Defense validation and testing

Confirmed testing comprised almost one quarter of our detections in 2021, with many coming from open source tools.
Pairs With This Song
Take Action


We see a lot of testing. In fact, 23.4 percent of all the confirmed threats we detected in 2021 were confirmed by customers to be testing. We’re all for testing (as you can hopefully tell by our work with Atomic Red Team), and we wanted to share what we’ve observed about testing when compared to “proper villains.” We also have some suggestions for how to make testing more effective.

In aggregate, confirmed testing behaviors we observed in 2021 differed significantly when compared to non-testing behaviors. When comparing the top 10 detection analytics that appeared in detections marked by customers as testing to those that fired in detections not marked as testing, only three analytics overlapped. Here are some patterns we observed in testing detections during 2021.

Common testing tools

Unsurprisingly, a large volume of the testing detections we observed were from common breach and intrusion simulation tools and open source testing tools. For example, a detection analytic on CrackMapExec execution from cmd.exe appeared in our top testing techniques, but not in our non-testing detections. CrackMapExec is a post-exploitation tool to audit and assess security in Active Directory environments, so it is a natural choice for testing. This suggests that CrackMapExec is more widely used by testers than non-testers.

Throughout 2021, we also frequently observed Mimikatz, BloodHound, Impacket, Cobalt Strike, and Metasploit in testing—so much so that testing detections involving these tools helped all of them make it into our top 10 threats this year. We consider all of these tools to be “dual-use”—they are used by both adversaries and legitimate users. These dual-use tools present a challenge because it can be difficult to determine if their use is malicious or benign without additional context and understanding of what is normal in an environment. We recommend all organizations have a clear understanding of authorized use of these tools in their environments and treat unconfirmed testing as malicious activity until proven otherwise.

Credential theft methods

We frequently observe credential theft during testing, which is a positive because adversaries frequently do this as well. However, we’ve noticed that testers often focus narrowly on two approaches for credential dumping. One analytic that fires frequently in testing detections identifies cross-process injection or access activity from rundll32.exe to lsass.exe. Another analytic identifies instances of rundll32.exe dumping process memory using MiniDump, a built-in code library. Part of the reason we observe these behaviors so frequently is because they are integrated into multiple automated breach and intrusion simulation tools, making it more likely for this behavior to occur at scale.

Noisy discovery commands

Another pattern in our testing detections is quick execution of a series of discovery commands such as ipconfig, whoami, and others. This is in opposition to what we see from many adversaries, who often perform fewer discovery commands in a more targeted way. For example, one of the top analytics we used for detecting testing was for enumeration of Windows Domain Administrator accounts with commands like net domain admins. While non-testers use this command as well, we found that testers use it more frequently.

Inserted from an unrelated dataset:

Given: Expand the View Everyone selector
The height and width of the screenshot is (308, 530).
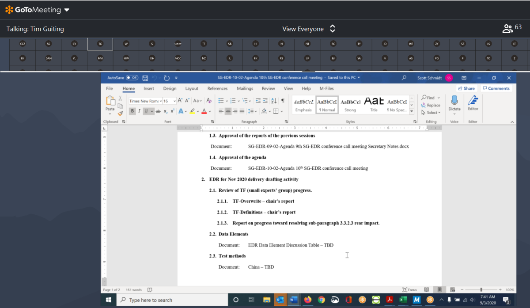Looking at the screenshot, I should [333, 29].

Based on our findings, we encourage organizations to be thoughtful about their testing goals. One approach is to test atomic behaviors without considering the surrounding behavior. This can be helpful to determine if you have the ability to potentially detect that behavior. However, consider also adopting a goal to test a full intrusion chain. This may look different than testing for atomic behaviors—for example, instead of executing 20 discovery commands in quick sequence, you could execute one or two discovery commands followed by other activity, then return to additional discovery commands.

One approach that can help ensure you’re testing based on real-world threats that matter is to enhance testing with threat intelligence. Adversary emulation, in which testers use threat intelligence to try to carefully mimic threats of concern as closely as possible, is a widespread methodology that can provide significant value and help organizations improve testing. MITRE’s adversary emulation plans provide a helpful starting point.

We also recommend changing up your toolset. Automated red teaming and testing tools are powerful, but they are often easier for defenders to detect. To ensure your organization has robust detection capabilities for a range of behaviors, consider different ways you could test the same techniques. For example, instead of just using Mimikatz for credential dumping, try using Gsecdump, NPPSpy, or other tests from Atomic Red Team.